The filmmaker doesn’t indulge in “The Wolf of Wall Street” or “The Big Short” stylistic flashes to explain the intricacies of Madoff’s breathtakingly enormous Ponzi scheme, reportedly the largest fraud of its kind in U.S. history. This is more about Madoff’s unsettlingly quiet, borderline creepy demeanor, his off-the-charts narcissism, his pathological inability to tell the truth — and the devastating effects the scandal had not only on Madoff’s victims, but on his wife, his sons and their families, all of whom are given mostly sympathetic treatment here. (We do get a glimpse into how Madoff worked his clients in flashback scenes.)

The journalist Henriques tries to dig deep into Madoff’s core, to find some semblance of true regret, something resembling a conscience. Madoff reminds her he warned his clients not to put ALL of their savings into his hands, “because you never know what might happen.”

Right. Like your most trusted adviser taking every last dime you ever sweated for, and never looking back.

Michelle Pfeiffer plays Madoff’s wife Ruth, and as much as I admire so much of what Pfeiffer has done in her career, I found much of her performance distracting, mostly due to a wildly over-the-top accent that sounds as if it was lifted directly from “Married to the Mob.” Still, Pfeiffer manages to make us feel sorry for Ruth, who lost both of her sons (one to cancer, one to suicide) in the years after the scandal, and finally stopped visiting Bernie in prison. A scene in which Ruth drives a Meals on Wheels van and ignores Bernie’s repeated calls probably won’t elicit much sympathy from the many, many families that were wiped out by Madoff’s greed and utter disregard for humanity — but it comes across as authentic and sad.

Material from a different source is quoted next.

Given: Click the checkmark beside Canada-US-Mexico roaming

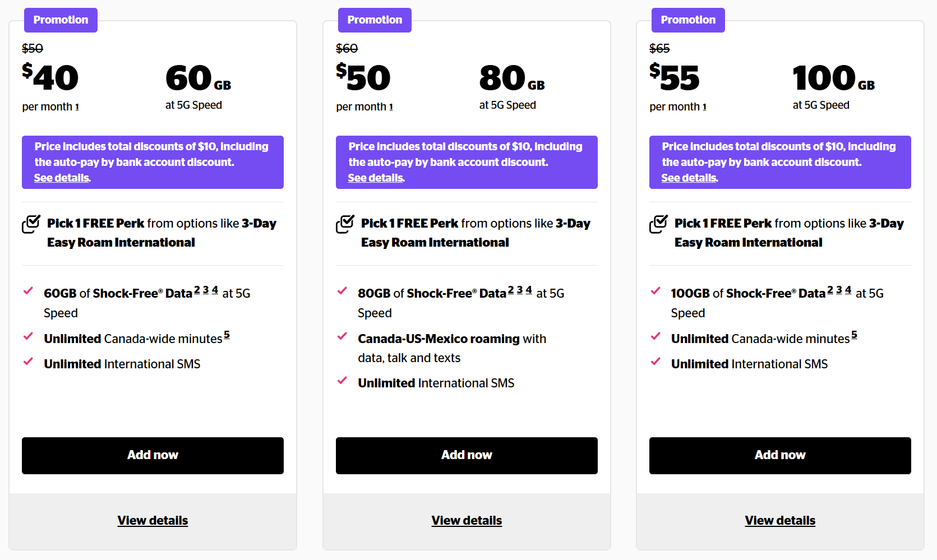Looking at the screenshot, I should click(342, 336).
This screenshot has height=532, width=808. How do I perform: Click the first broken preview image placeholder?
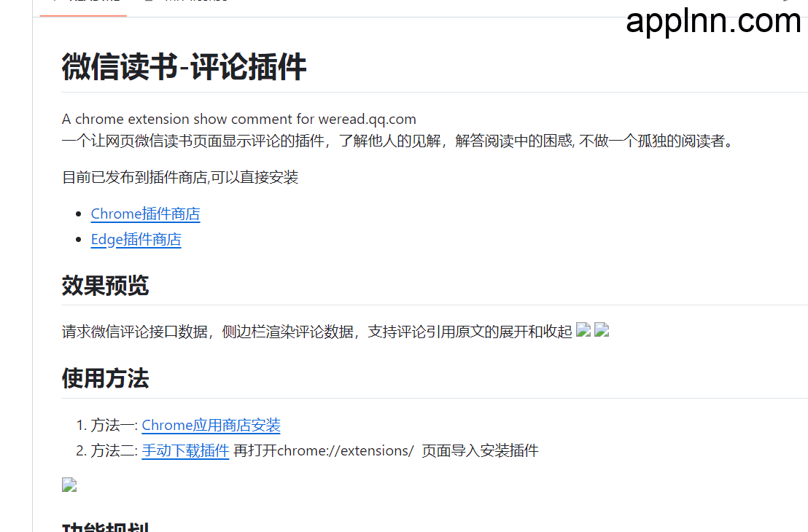click(x=583, y=329)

De Niro’s fellow Academy Award winner Richard Dreyfuss went for a bigger, showier, flashier performance in last year’s ABC-TV movie “Madoff.”

Perhaps certain pieces of Madoff’s true nature can be found in both portrayals. Neither actor did him any favors, nor does he deserve any.

★★★

HBO Films presents a film directed by Barry Levinson and written by Sam Levinson, John Burnham Schwartz and Samuel Baum, based on Diana B. Henriques’ book “The Wizard of Lies: Bernie Madoff and the Death of Trust.” Running time: 133 minutes. Premieres at 7 p.m. Saturday on HBO.